**Work to be completed**:
Reproduce the listing verbatim, from the line containing "Describe the element at coordinates (778, 506)" through the line containing "I want to click on y-tick-label: 20, so", both included.

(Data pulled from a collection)
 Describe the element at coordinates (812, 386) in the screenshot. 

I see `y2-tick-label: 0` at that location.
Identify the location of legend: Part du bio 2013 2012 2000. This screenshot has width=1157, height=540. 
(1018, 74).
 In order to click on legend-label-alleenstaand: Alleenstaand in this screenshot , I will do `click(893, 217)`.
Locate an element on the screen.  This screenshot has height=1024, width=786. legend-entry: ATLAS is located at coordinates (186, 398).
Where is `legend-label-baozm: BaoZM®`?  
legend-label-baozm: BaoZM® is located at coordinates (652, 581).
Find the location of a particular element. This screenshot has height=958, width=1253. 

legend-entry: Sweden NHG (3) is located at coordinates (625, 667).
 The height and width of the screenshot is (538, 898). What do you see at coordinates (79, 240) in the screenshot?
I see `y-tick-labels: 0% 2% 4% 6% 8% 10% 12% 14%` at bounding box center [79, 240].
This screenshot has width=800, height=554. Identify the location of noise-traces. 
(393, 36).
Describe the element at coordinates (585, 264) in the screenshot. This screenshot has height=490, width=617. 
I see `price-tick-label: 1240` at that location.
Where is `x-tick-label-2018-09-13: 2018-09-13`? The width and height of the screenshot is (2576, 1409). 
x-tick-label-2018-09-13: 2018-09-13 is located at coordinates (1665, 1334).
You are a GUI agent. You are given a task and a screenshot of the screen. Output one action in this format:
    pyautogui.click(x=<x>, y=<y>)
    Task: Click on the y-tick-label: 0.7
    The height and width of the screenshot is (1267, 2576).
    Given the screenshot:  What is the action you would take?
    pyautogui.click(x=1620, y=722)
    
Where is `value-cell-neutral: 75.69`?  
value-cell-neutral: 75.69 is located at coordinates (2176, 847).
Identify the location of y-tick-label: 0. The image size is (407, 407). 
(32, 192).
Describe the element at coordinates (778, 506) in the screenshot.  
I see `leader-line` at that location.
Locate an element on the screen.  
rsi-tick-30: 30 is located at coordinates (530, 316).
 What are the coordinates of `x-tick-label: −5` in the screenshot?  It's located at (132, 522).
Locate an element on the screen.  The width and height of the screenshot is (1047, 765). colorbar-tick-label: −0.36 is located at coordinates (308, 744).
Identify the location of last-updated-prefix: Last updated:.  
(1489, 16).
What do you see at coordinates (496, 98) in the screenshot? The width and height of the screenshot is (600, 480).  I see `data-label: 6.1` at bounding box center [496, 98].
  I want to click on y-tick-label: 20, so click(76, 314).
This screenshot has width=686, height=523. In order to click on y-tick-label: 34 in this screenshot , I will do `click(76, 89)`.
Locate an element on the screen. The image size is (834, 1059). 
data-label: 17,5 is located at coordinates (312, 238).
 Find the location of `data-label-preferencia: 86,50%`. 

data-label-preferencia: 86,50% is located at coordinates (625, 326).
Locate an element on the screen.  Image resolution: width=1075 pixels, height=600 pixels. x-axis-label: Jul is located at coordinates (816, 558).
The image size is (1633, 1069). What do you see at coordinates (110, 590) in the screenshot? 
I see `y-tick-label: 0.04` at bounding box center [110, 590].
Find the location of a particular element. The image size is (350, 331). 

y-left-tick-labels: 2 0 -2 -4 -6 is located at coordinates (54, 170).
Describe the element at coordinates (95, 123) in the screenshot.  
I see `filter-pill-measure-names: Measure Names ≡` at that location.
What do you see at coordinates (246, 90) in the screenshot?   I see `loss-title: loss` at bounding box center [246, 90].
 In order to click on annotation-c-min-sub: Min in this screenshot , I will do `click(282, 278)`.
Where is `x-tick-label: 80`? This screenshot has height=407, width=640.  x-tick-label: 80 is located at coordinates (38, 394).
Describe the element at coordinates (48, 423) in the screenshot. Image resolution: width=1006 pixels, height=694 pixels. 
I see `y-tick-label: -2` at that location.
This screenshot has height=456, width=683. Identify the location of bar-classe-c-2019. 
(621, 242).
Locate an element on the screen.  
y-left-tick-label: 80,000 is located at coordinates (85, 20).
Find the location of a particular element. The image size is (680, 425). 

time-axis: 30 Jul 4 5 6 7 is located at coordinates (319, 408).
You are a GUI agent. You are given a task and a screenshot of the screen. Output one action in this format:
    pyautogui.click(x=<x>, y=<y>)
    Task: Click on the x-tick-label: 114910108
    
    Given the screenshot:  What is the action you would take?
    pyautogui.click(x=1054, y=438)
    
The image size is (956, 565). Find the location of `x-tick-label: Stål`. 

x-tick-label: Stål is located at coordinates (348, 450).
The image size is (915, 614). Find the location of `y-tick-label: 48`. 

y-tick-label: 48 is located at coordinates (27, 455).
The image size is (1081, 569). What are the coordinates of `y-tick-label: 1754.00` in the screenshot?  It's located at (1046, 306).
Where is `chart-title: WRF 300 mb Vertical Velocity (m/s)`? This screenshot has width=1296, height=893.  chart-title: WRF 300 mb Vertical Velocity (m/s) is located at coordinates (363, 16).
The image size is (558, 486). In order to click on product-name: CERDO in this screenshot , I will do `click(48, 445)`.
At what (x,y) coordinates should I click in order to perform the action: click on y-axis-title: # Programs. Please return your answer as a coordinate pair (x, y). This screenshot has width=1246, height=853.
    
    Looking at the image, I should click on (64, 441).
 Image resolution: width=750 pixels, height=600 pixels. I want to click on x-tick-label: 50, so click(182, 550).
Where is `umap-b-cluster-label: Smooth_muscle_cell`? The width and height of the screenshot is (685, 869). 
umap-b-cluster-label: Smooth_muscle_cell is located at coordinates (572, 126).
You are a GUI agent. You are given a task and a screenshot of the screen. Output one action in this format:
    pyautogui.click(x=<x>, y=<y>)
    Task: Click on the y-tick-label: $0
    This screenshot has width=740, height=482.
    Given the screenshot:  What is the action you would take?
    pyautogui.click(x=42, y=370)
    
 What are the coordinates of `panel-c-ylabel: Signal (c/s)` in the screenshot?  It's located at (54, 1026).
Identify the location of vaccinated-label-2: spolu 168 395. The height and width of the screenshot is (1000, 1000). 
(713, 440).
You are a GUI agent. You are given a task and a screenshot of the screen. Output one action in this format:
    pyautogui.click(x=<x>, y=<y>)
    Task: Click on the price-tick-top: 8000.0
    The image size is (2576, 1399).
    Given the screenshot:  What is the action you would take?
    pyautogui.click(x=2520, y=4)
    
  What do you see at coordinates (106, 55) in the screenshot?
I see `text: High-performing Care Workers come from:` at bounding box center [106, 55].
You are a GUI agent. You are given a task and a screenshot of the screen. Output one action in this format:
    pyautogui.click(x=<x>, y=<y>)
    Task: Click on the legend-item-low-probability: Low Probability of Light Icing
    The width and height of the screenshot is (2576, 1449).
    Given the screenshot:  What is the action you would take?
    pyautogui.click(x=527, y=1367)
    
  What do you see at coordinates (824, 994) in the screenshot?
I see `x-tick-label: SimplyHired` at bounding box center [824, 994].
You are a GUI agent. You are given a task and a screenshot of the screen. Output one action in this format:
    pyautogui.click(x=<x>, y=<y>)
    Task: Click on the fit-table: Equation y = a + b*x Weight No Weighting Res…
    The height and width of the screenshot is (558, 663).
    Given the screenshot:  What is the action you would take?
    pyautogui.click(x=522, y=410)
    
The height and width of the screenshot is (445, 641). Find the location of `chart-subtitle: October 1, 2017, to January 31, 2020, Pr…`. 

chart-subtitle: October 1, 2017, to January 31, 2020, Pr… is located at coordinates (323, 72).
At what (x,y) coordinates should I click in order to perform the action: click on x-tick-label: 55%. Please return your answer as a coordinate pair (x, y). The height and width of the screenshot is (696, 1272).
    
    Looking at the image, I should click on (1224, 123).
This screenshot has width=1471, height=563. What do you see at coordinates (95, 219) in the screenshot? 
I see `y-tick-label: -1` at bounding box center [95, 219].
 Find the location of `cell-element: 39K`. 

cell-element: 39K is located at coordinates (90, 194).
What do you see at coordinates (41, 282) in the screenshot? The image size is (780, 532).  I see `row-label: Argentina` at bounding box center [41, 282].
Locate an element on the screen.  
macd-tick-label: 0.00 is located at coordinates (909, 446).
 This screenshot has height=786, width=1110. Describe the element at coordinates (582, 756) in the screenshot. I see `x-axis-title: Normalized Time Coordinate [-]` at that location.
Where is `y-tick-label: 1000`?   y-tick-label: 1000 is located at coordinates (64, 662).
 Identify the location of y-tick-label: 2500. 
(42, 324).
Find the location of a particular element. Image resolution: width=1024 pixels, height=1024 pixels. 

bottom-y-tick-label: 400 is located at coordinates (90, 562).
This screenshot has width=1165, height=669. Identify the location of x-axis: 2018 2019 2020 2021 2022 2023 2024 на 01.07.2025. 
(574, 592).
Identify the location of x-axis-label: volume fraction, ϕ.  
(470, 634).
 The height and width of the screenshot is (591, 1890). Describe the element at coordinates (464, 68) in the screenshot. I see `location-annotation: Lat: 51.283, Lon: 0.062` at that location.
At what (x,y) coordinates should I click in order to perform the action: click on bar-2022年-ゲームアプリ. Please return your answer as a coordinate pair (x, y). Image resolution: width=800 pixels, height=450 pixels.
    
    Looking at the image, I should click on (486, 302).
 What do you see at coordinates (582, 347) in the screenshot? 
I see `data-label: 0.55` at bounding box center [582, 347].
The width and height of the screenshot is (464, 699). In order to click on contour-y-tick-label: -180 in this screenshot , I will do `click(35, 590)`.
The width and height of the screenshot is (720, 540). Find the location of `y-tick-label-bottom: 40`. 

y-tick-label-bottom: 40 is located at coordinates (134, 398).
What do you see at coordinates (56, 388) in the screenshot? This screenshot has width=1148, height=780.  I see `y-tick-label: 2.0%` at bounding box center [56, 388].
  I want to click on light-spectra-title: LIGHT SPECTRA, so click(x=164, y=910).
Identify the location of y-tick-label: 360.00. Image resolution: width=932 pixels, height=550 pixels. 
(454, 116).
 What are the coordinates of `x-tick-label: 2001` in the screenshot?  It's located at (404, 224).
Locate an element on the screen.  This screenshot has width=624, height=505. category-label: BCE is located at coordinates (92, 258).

**Result for this task**:
Describe the element at coordinates (778, 506) in the screenshot.  
I see `leader-line` at that location.
Locate an element on the screen.  
rsi-tick-30: 30 is located at coordinates (530, 316).
 What are the coordinates of `x-tick-label: −5` in the screenshot?  It's located at (132, 522).
Locate an element on the screen.  The width and height of the screenshot is (1047, 765). colorbar-tick-label: −0.36 is located at coordinates (308, 744).
Identify the location of last-updated-prefix: Last updated:.  
(1489, 16).
What do you see at coordinates (496, 98) in the screenshot? The width and height of the screenshot is (600, 480).  I see `data-label: 6.1` at bounding box center [496, 98].
  I want to click on y-tick-label: 20, so click(76, 314).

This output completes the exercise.